Hyponatremia is a life threatening condition that occurs when blood sodium levels drop below 135 mmol/L.  Excessive amounts of sodium are lost through urination, perspiration, vomiting or diarrhea, resulting in hyponatremia.  Overhydration, medications or certain health conditions, such as congestive heart failure, kidney disease, and syndrome of inappropriate anti-diuretic hormone can also cause dilutional hyponatremia.  Athletes, specifically female athletes who participate in long-duration sports most often experience hyponatremia.  Certain medications such as diuretics may deplete the body of electrolytes and therefore sodium, leading to low levels in the blood. Children and the elderly who receive intravenous administration of hypotonic fluids in excessive quantities or speeds can cause dilutional hyponatremia.  It’s also important to closely monitor patients who receive parental nutrition in effort to maintain proper fluid and electrolyte balance.


Friday, April 29, 2016

Should You be Counting Macronutrients Instead of Calories to Lose Weight?

Barnes, Z. (2015).  Should you be counting macronutrients instead of calories to lose weight? Womens Health.  Retrieved from

Should You be Counting Macronutrients Instead of Calories to Lose Weight?

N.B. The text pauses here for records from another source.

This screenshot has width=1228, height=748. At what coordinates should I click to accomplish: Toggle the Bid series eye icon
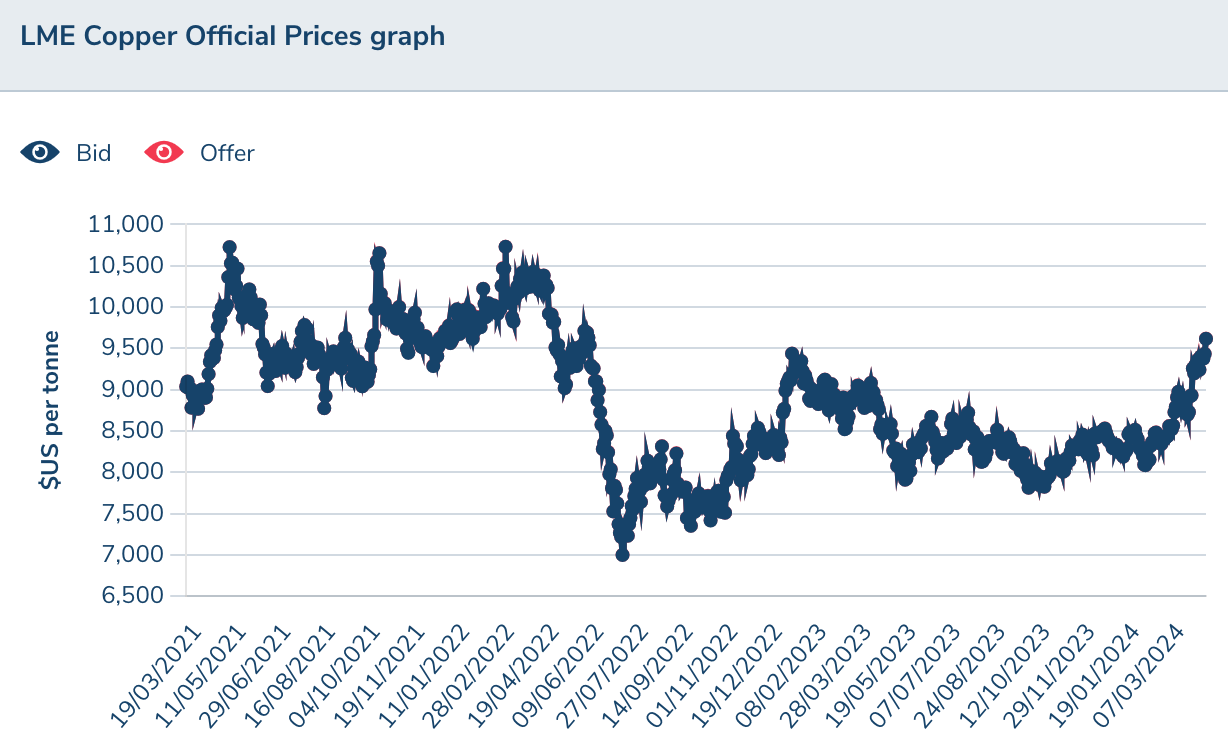41,153
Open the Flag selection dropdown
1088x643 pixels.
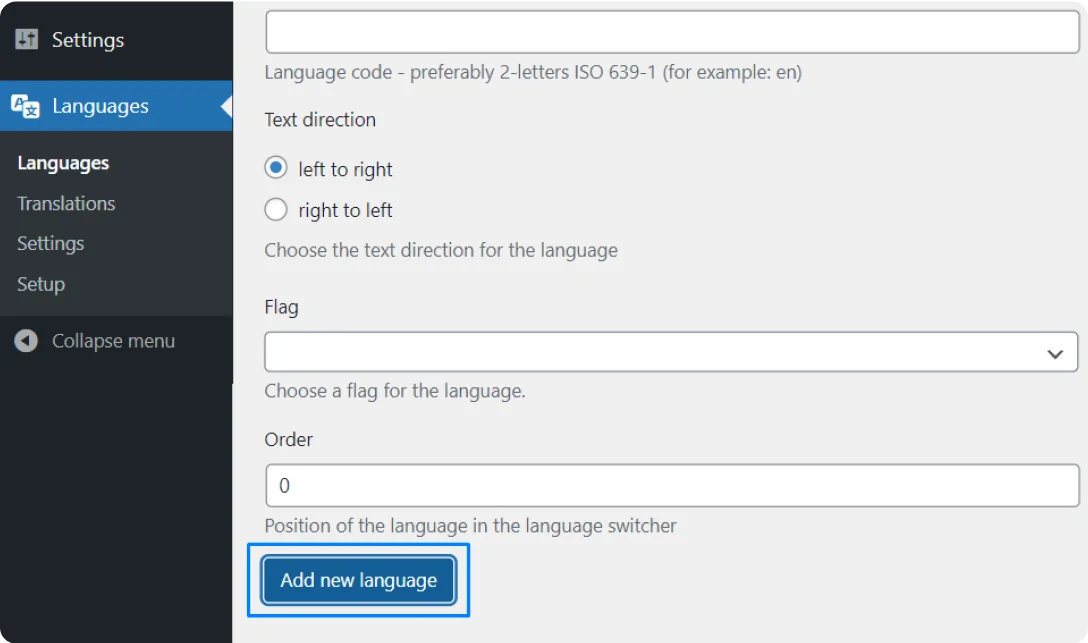point(670,352)
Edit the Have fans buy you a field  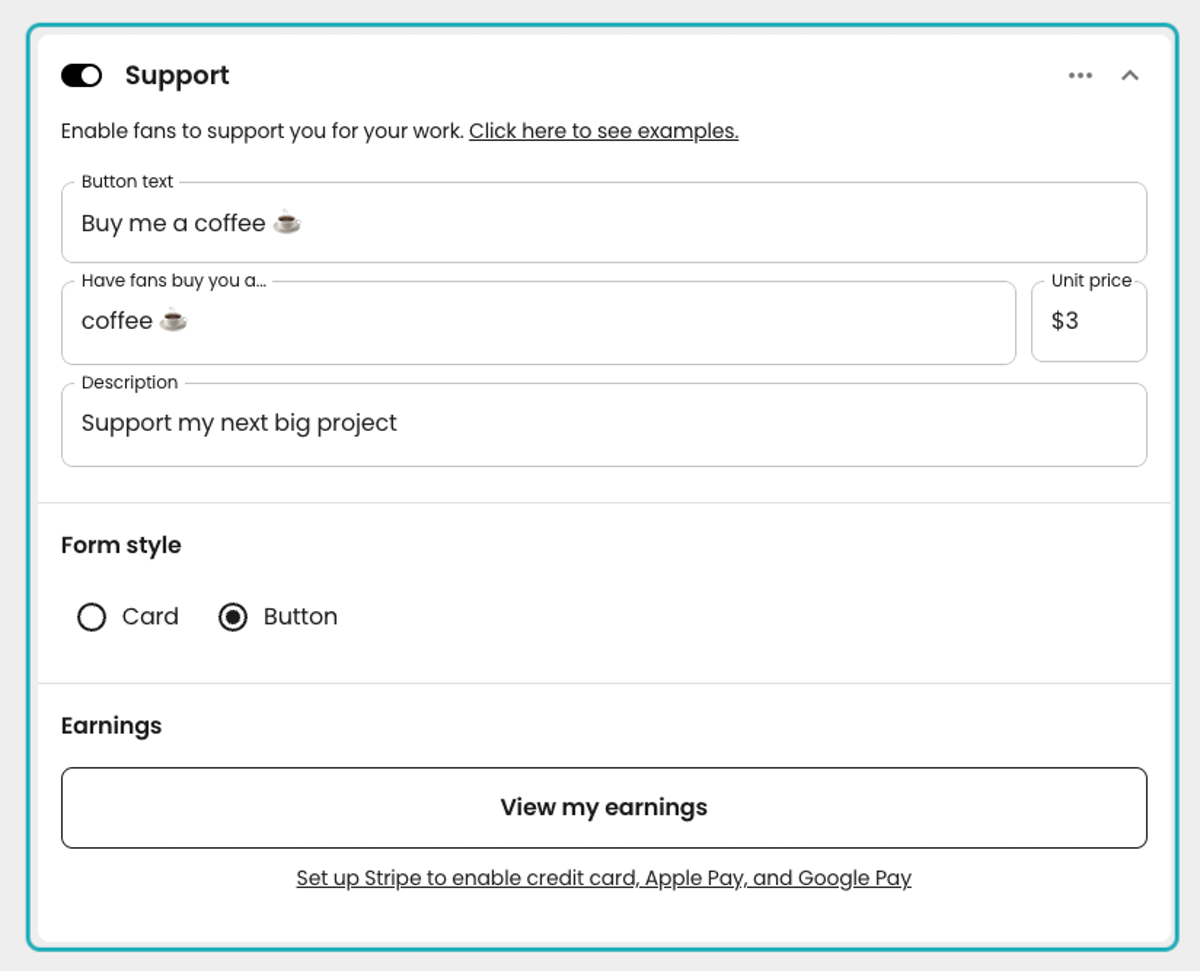(x=539, y=322)
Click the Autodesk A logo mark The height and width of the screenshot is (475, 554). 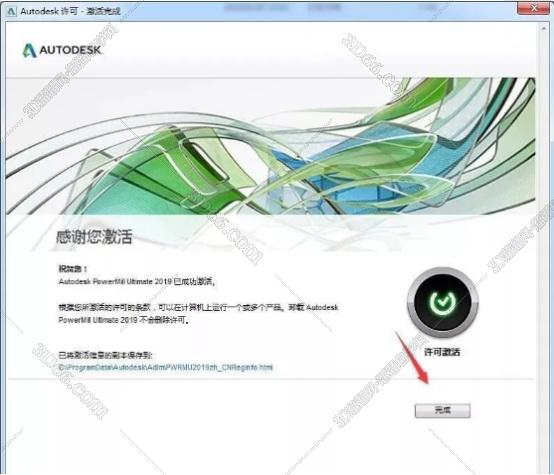[x=29, y=50]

“If it Fits Your Macros” (IIFYM) diet is a diet that claims that you can have your cake and lose weight. Meeting your macronutrient requirements (carbohydrates, proteins, and fats) is the most important in losing weight according to this diet.  As long as the food fits in your daily allowance of macronutrients, you are allowed to eat it.
Before starting the diet the basal metabolic rate (BMR) must be determined.  The BMR is the amount of energy your body uses at rest.  A registered dietitian will be able to give you a more accurate estimate.  An activity factor is considered that ranges from 1.2(sedentary) to 1.8 (very active) and the BMR is multiplied by this factor.   This gives you your estimated daily calories. The IIFYM diet requires that 40% of your calories come from carbs, 40% from protein, and 20% from fat.   Standard requirements for daily calories are about 50% from carbs, 30% from fats and 20% from proteins.
With this diet you must be able to determine the nutrient contents of every food you eat in order to know if you have satisfied your macronutrients requirements.  You will need to know how many grams of carbs, proteins and fats are required each day. The diet is more restrictive due to the calculations and tracking necessary.  People on this diet will tend to eat the same meals day in and day out because they know those particular foods fit their macros.  If you are eating the same meals week after week,   you may not be receiving adequate nutrients.
This diet may work initially because the person is paying more attention to what they are eating.  However, due to the amount of calculations required (something, we as dietetic students are accustomed to) and the strictness of meeting each macronutrient requirement, the plan is difficult to maintain.  With this diet the amount of carbs (40%) and fat (20%) required are not adequate in keeping the body energized and the protein (40%) is too high, which could cause problems long-term.  The diet does not specify that you should eat a variety of foods but only that you meet the macronutrient requirements, which could potentially cause malnourishment.

Eating a well-balanced diet, controlling portion sizes, and exercising regularly is the best way to lose weight.  IIFYM is yet another diet that will eventually lose its appeal.